The first advent of Islam in South India dates as far back as the eighth century, when a band of refugees, to whom the Mappillas trace their descent, came from ʻIrāq and settled in the country.[28] The trade in spices, ivory, gems, etc., between India and Europe, which for many hundred years was conducted by the Arabs and Persians, caused a continual stream of Muhammadan influence to flow in upon the west coast of Southern India. From this constant influx [[264]]of foreigners there resulted a mixed population, half Hindu and half Arab or Persian, in the trading centres along the coast.

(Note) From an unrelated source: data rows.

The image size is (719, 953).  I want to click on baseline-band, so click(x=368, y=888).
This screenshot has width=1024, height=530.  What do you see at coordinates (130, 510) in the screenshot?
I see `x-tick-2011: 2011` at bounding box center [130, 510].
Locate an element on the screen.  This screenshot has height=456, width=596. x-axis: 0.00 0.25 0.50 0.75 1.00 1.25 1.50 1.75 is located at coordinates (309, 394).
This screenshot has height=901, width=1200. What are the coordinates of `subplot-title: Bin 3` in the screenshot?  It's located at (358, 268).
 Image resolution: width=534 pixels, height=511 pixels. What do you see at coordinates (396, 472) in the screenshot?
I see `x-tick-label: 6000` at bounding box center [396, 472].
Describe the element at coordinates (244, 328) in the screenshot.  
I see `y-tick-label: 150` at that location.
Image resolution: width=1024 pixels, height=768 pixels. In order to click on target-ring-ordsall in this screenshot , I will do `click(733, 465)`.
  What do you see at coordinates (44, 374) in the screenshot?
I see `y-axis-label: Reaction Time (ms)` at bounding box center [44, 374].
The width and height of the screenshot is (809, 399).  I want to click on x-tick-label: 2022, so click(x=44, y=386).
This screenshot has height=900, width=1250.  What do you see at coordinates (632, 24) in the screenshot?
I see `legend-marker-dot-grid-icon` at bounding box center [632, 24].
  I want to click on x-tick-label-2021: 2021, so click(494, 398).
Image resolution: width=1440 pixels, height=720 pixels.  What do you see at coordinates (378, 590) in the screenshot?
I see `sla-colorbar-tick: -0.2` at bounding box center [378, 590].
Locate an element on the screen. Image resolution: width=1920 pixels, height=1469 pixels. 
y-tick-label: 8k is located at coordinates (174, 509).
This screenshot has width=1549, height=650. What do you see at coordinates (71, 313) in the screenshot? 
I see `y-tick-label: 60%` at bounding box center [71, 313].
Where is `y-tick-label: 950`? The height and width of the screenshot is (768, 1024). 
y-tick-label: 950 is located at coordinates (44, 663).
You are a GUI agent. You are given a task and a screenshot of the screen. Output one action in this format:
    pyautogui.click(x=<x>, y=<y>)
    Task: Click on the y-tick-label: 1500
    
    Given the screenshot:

Very friendly relations appear to have existed between these Muslim traders and the Hindu rulers, who extended to them their protection and patronage in consideration of the increased commercial activity and consequent prosperity of the country, that resulted from their presence in it,[29] and no obstacles were placed in the way of proselytising, the native converts receiving the same consideration and respect as the foreign merchants, even though before their conversion they had belonged to the lowest grades of society.[30]
The traditionary account of the introduction of Islam into Malabar, as given by a Muhammadan historian of the sixteenth century, represents the first missionaries to have been a party of pilgrims on their way to visit the foot-print of Adam in Ceylon; on their arrival at Cranganore the Raja sent for them and the leader of the party, Shayk͟h Sharaf b. Mālik, who was accompanied by his brother, Mālik b. Dīnār, and his nephew, Mālik b. Ḥabīb, took the opportunity of expounding to him the faith of Islam and the mission of Muḥammad, “and God caused the truth of the Prophet’s teaching to enter into the king’s heart and he believed therein; and his heart became filled with love for the Prophet and he bade the Shayk͟h and companions come back to him again on their return from their pilgrimage to Adam’s foot-print.”[31] On the return of the pilgrims from Ceylon, the king secretly departed with them in a ship bound for the coast of Arabia, leaving his kingdom in the hand of viceroys. Here he remained for some time, and was just about to return to his own country, with the intention of erecting mosques there and spreading the faith of Islam, when he fell sick and died. On his death-bed he solemnly enjoined on his companions not to abandon their proposed missionary journey to Malabar, and to assist them in their labours, he gave them letters of recommendation to his viceroys, at the same time bidding them conceal the fact of his death. Armed with these letters, Sharaf b. Mālik [[265]]and his companions sailed for Cranganore, where the king’s letter secured for them a kindly welcome and a grant of land, on which they built a mosque. Mālik b. Dīnār decided to settle there, but Mālik b. Ḥabīb set out on a missionary tour with the object of building mosques throughout Malabar. “So Mālik b. Ḥabīb set out for Quilon with his worldly goods and his wife and some of his children, and he built a mosque there; then leaving his wife there, he went on to Hīlī Mārāwī,[32] where he built a mosque”; and so the narrative continues, giving a list of seven other places at which the missionary erected mosques, finally returning to Cranganore. Later on, he visited all these places again to pray in the mosque at each of them, and came back “praising and giving thanks to God for the manifestation of the faith of Islam in a land filled with unbelievers.”[33]
In spite of the circumstantial character of this narrative, there is no evidence of its historicity. Popular belief puts the date of the events recorded as far back as the lifetime of the Prophet; with a mild scepticism Zayn al-Dīn thought that they could not have been earlier than the third century of the Hijrah;[34] but there is no more authority for the one date than for the other, or for the common Mappilla tradition of the existence of the tomb of a Hindu king at Zafār, on the coast of Arabia, bearing the inscription, “ʻAbd al-Raḥmān al-Sāmirī, arrived A.H. 212, died A.H. 216”;[35] and the mosque at Madāyi, said to have been founded by Mālik b. Dīnār, bears an inscription commemorating its erection in A.D. 1124.[36]